I always pick the wildflowers that are blooming along the hike there and leave them for you under your tree.


We reminisce about all the many things that made you special and count our blessings knowing that God called you home at just the perfect time. We talk about how we miss you. We daydream about a time when we could buy WindDreamer back again. We never cease to be amazed at how serene and beautiful the land is where we laid you to rest. We then head back into town to eat at one of our favorite stops where we often frequented as a family. We enjoy the conversation and closeness that we have always shared.
Mama, you would be proud. We do a good job of looking out for each other and being there for each other.
There is not a day that goes by that I don't think about you. No day where I don't miss you.
But I know, I will see you again someday and I know you still pop in from time to time to let me know that you are still looking over me from heaven.
Today, we celebrated your life, the love that you poured over us, the lessons you have taught us and the beauty that you carried that dimmed this world when you left it.
I love you,
your baby girl

Friday, June 5, 2009

A Room with a View

This is a view from my back patio where I often love to just sit and think and pray.
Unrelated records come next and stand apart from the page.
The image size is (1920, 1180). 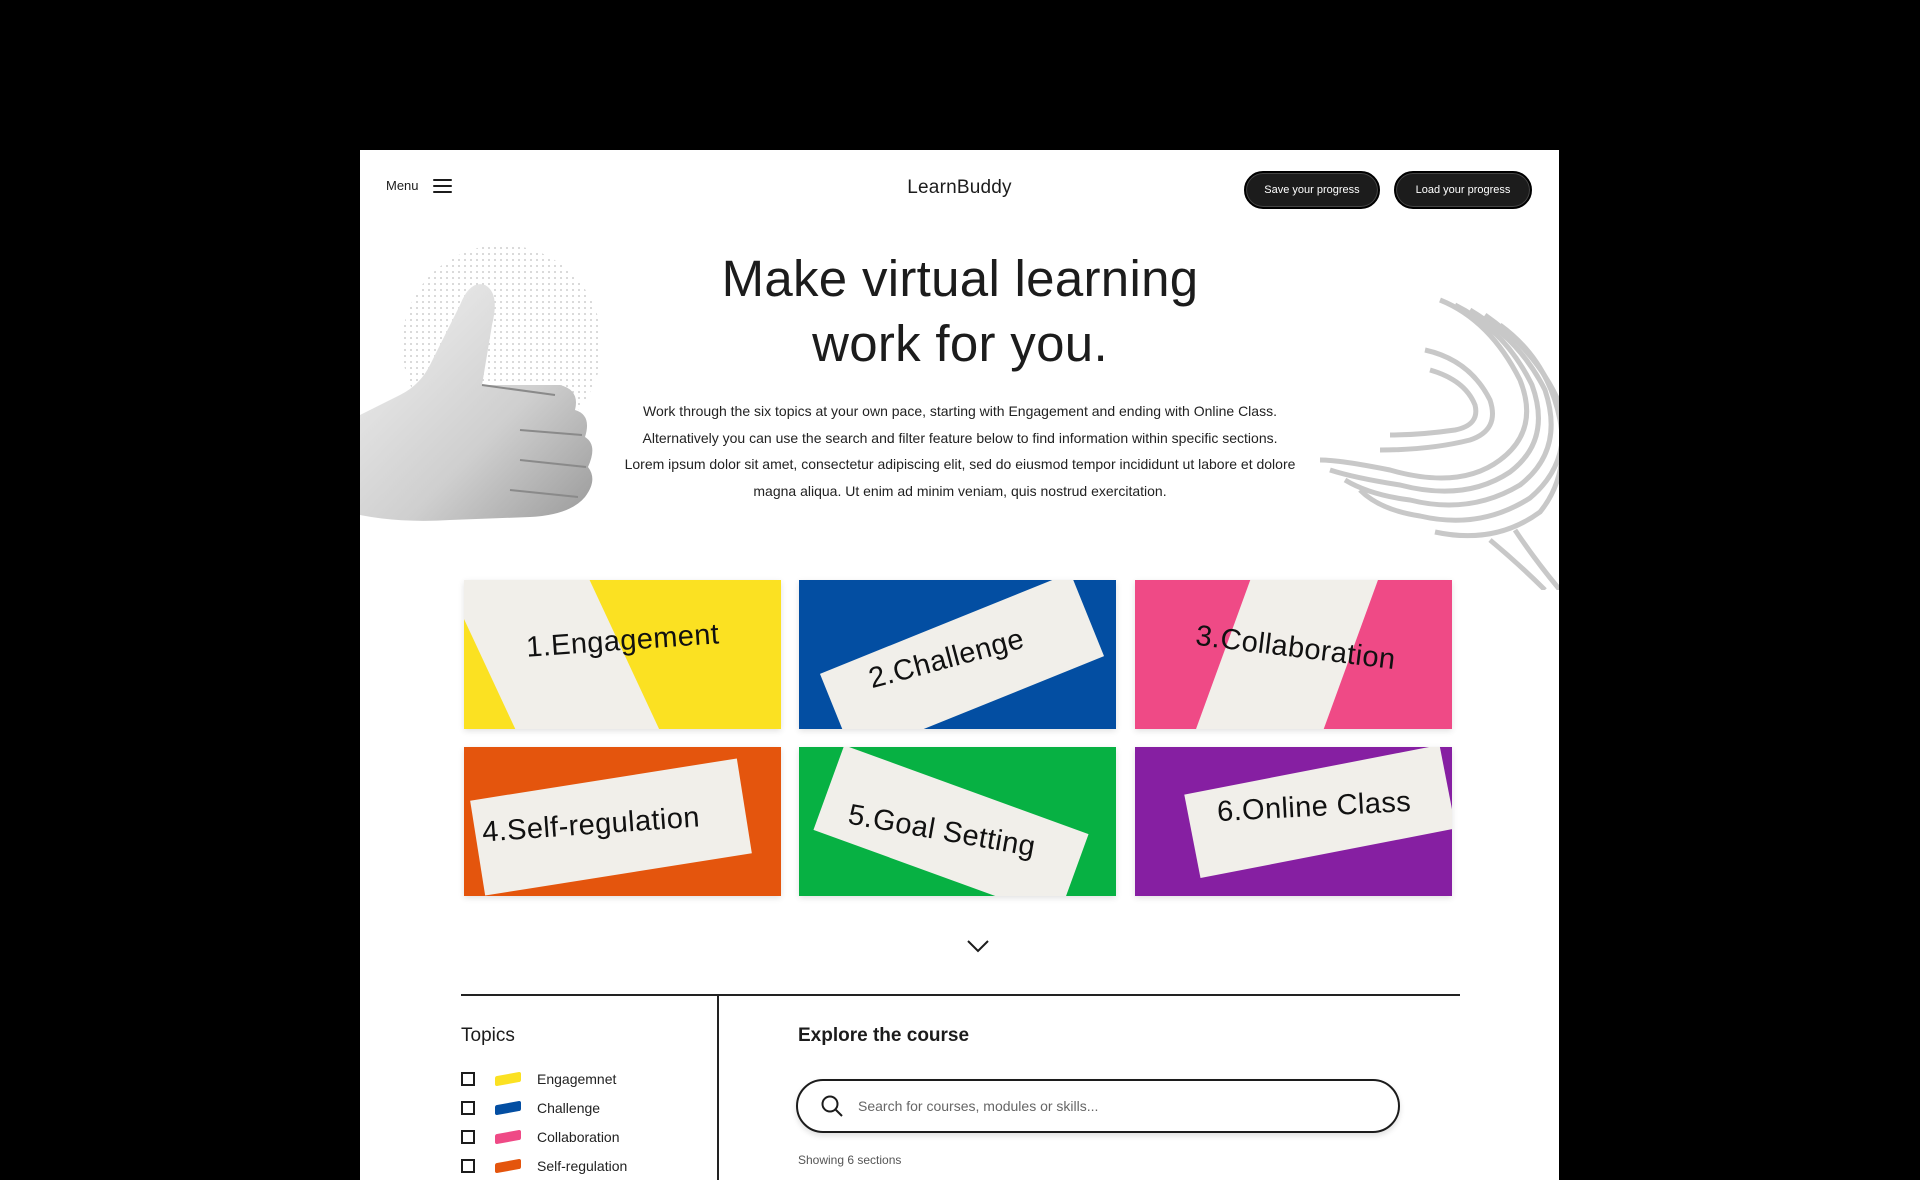 What do you see at coordinates (958, 654) in the screenshot?
I see `topic-card-challenge: 2.Challenge` at bounding box center [958, 654].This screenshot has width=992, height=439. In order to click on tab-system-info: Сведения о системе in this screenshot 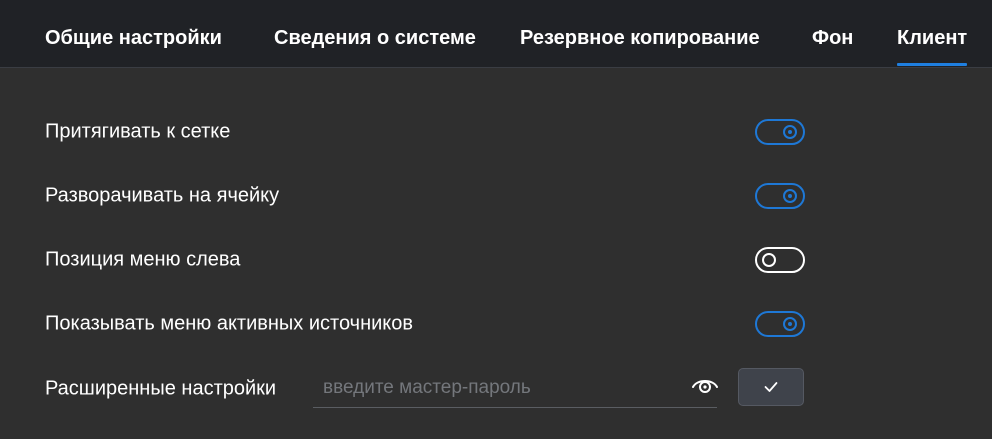, I will do `click(375, 34)`.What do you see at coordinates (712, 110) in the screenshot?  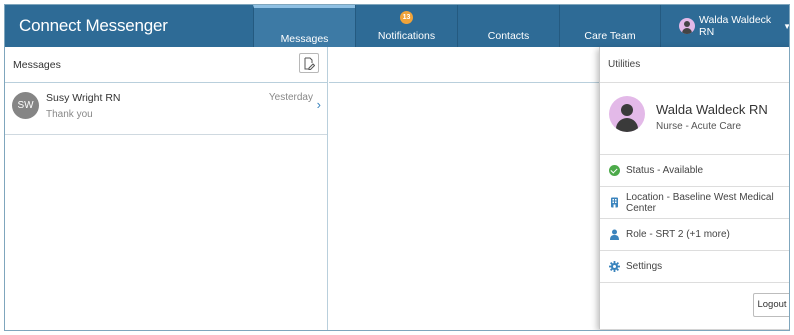 I see `profile-name: Walda Waldeck RN` at bounding box center [712, 110]. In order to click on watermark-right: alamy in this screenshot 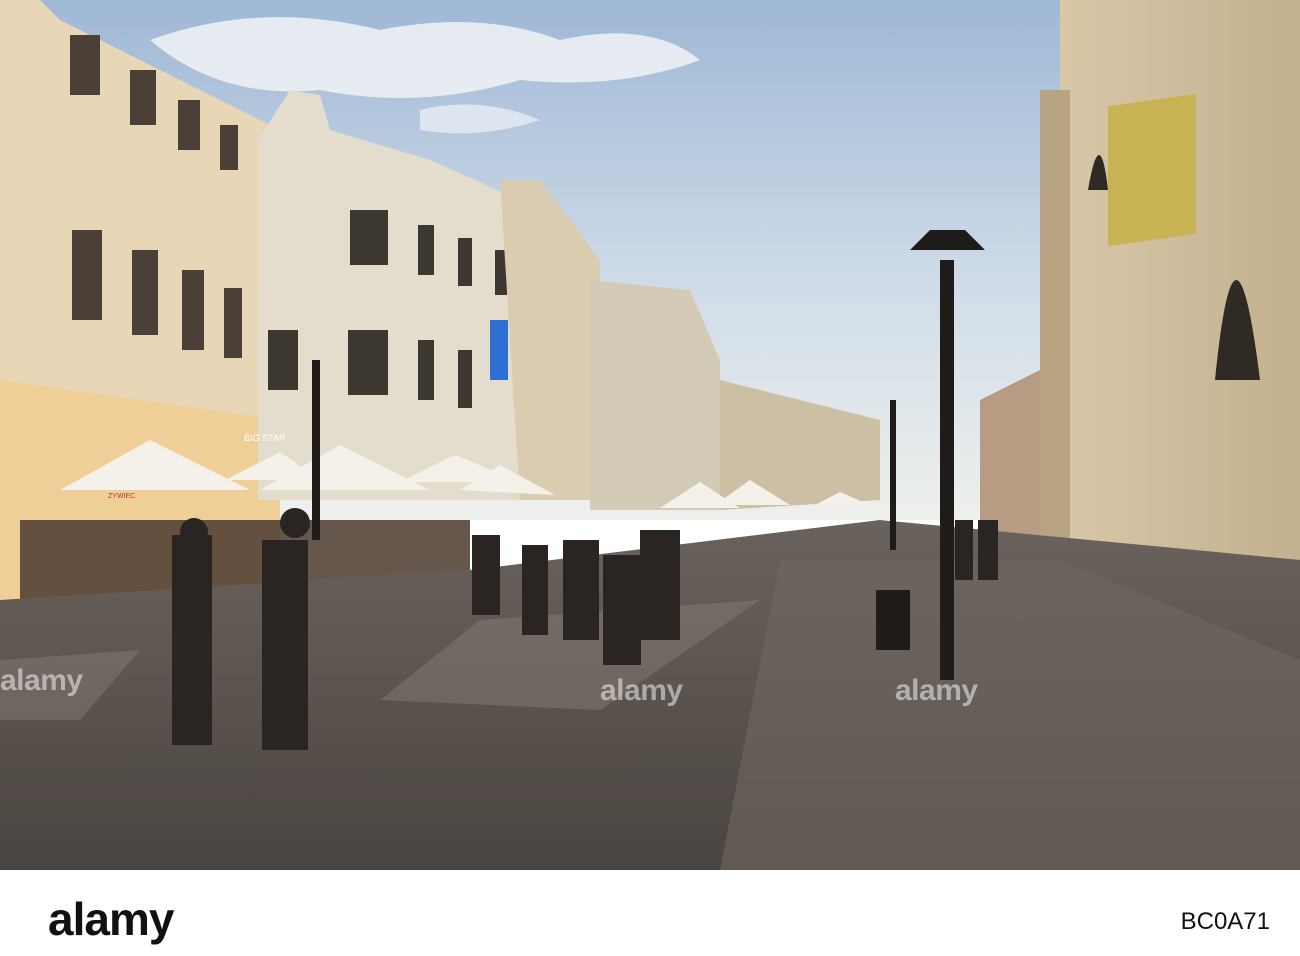, I will do `click(936, 690)`.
I especially love to sit on the patio in the evening hours ( without the mosquitos in a perfect world)when the crickets and tree frogs beckon me to the tranquility of the gardens with their nocturnal melodies. This is the view I gaze upon with contentment as I sit with my husband and discuss the adventures of our day. This is a view of my creative mind coming to fruition. This is a view that makes me feel closer to God and to those who loved me and taught me the great gift and sense of peace that nature brings.